As she exited the toilet, she said, Sharma pulled her into the nursing room and molested her. When he began touching himself, she called her manager.
The woman said he stopped what he was doing and walked out after telling her to act as if nothing had happened.
At the urging of her manager, the woman called the police and Sharma was arrested at the scene.
Sharma gave a largely similar account, but maintained that the conversation was mutually enjoyable and that the incident was consensual.
He said it was the woman who started asking personal questions, and that she had propositioned him to go to a hotel, but he turned her down.
Sharma denied that he asked her intimate questions, and said she had insisted on kissing him in the nursing room.
He said the acts took place with her consent and that she had offered to touch him.
Sharma said the woman was angered when he told her after the acts that he did not want to kiss her because she had bad breath.
He contended that the woman made up the allegations against him because she was offended by his insensitive remark about her breath.
In his judgment, Justice Tan said there were issues in the woman’s testimony that went to the heart of her allegations.
“Viewing these in the round, I am not confident that it would be safe to convict the appellant,” he said.
Justice Tan noted that during the trial, the defence repeatedly pressed the woman on why she had not simply left the restaurant.
He said the woman’s failure to walk away should not be regarded as automatically undermining her credibility, but her explanation must still be scrutinised.

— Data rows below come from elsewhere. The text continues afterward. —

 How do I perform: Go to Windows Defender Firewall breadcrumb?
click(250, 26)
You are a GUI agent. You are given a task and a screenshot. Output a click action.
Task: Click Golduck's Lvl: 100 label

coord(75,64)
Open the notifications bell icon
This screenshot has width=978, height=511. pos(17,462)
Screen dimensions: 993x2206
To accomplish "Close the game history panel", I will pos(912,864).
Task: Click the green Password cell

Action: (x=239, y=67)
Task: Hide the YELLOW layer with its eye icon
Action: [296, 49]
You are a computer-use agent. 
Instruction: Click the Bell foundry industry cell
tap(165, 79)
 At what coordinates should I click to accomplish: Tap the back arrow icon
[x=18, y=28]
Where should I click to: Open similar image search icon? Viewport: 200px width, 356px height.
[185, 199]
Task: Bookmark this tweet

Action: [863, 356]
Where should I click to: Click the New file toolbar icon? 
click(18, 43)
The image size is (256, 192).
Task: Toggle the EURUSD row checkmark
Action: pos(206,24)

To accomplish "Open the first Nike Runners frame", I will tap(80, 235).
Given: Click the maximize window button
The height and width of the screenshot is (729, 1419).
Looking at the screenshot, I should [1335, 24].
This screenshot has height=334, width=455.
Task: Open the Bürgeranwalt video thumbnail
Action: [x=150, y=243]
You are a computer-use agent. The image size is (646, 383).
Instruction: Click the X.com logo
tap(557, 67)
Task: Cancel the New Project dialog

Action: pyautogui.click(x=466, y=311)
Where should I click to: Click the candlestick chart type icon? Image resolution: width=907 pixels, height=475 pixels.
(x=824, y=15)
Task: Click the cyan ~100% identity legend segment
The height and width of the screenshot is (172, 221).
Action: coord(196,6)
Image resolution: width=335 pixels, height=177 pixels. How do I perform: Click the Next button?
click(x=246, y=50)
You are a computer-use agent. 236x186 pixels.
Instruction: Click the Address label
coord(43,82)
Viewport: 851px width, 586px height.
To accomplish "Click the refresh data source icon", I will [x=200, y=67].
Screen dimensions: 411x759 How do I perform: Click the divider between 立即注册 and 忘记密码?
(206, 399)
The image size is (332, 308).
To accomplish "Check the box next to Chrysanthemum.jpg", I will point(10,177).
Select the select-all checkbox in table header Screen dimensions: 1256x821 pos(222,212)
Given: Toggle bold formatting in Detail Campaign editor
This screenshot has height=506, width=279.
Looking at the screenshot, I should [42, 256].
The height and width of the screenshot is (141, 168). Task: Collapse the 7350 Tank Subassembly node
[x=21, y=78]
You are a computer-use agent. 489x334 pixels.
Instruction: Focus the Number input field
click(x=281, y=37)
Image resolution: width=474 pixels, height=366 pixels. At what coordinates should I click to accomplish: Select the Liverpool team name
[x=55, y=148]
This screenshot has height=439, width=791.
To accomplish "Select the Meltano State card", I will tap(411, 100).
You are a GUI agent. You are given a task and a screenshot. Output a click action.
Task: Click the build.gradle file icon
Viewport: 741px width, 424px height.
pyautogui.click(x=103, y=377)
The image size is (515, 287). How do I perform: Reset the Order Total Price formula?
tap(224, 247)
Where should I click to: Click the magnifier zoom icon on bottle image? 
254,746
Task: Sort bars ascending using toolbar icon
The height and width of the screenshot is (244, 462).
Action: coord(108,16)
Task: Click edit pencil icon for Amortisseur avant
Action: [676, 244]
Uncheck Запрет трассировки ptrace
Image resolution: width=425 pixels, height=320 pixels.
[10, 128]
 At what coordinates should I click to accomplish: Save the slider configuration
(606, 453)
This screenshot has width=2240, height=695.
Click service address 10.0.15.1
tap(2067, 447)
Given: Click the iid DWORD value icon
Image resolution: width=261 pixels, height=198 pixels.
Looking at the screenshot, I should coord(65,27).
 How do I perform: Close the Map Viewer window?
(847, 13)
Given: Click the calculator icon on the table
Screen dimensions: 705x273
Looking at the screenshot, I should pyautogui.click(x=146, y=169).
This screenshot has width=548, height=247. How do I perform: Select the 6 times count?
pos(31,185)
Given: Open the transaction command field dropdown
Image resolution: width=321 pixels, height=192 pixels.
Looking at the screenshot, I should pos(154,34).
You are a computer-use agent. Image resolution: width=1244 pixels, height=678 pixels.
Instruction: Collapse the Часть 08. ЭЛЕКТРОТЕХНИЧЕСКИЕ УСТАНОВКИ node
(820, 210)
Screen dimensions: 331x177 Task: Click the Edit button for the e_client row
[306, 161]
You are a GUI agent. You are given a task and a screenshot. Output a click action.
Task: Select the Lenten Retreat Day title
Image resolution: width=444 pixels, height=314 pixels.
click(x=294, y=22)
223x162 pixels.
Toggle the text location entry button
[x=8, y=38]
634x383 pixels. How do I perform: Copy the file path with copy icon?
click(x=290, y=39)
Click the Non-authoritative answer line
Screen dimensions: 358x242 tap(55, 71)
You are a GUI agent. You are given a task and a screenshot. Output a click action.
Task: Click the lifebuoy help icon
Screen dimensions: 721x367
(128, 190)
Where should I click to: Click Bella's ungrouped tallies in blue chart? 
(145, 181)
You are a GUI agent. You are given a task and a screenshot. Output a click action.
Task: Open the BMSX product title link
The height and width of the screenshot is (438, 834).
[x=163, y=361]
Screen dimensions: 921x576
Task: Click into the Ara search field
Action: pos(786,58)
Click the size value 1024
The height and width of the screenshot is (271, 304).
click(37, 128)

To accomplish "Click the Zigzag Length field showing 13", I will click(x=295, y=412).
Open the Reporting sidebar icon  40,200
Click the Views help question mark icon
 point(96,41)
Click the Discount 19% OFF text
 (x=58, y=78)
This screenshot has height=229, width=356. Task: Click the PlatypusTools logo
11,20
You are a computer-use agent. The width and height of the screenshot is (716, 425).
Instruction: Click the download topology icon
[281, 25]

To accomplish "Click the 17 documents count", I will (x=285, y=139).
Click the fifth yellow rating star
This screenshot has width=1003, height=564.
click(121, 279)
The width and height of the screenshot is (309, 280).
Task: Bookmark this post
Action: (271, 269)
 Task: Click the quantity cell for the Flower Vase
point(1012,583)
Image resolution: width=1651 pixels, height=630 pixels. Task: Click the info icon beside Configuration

According to the woman, she had asked her boyfriend to check in on her so that she would have an excuse to leave.
Justice Tan said it was difficult to understand her explanation.
“If her intent was to find an excuse to politely take her leave, she could have simply done so with or without (the boyfriend) in the picture.”
He added that when the woman was pressed on this during cross-examination, she claimed that Sharma had stopped her from leaving – a detail not previously mentioned to the police or in her earlier testimony.
What troubled Justice Tan the most was the inconsistency that arose when the prosecution’s evidence was juxtaposed against the statement that the woman’s then boyfriend gave to the police, he said.
The man did not wish to be involved in the court case, but his statement was admitted as evidence.
The defence tried to subpoena him as a witness but could not reach him at the address provided.
The boyfriend had recounted in his police statement that the woman told him that Sharma “wanted to penetrate her”.
This was at odds with the testimony of the woman, who maintained that she never said such a thing.
Although she asserted that the boyfriend was lying, Justice Tan said the man’s account appeared to be consistent with the report of a triage nurse, which stated that the man had attempted to rape the woman.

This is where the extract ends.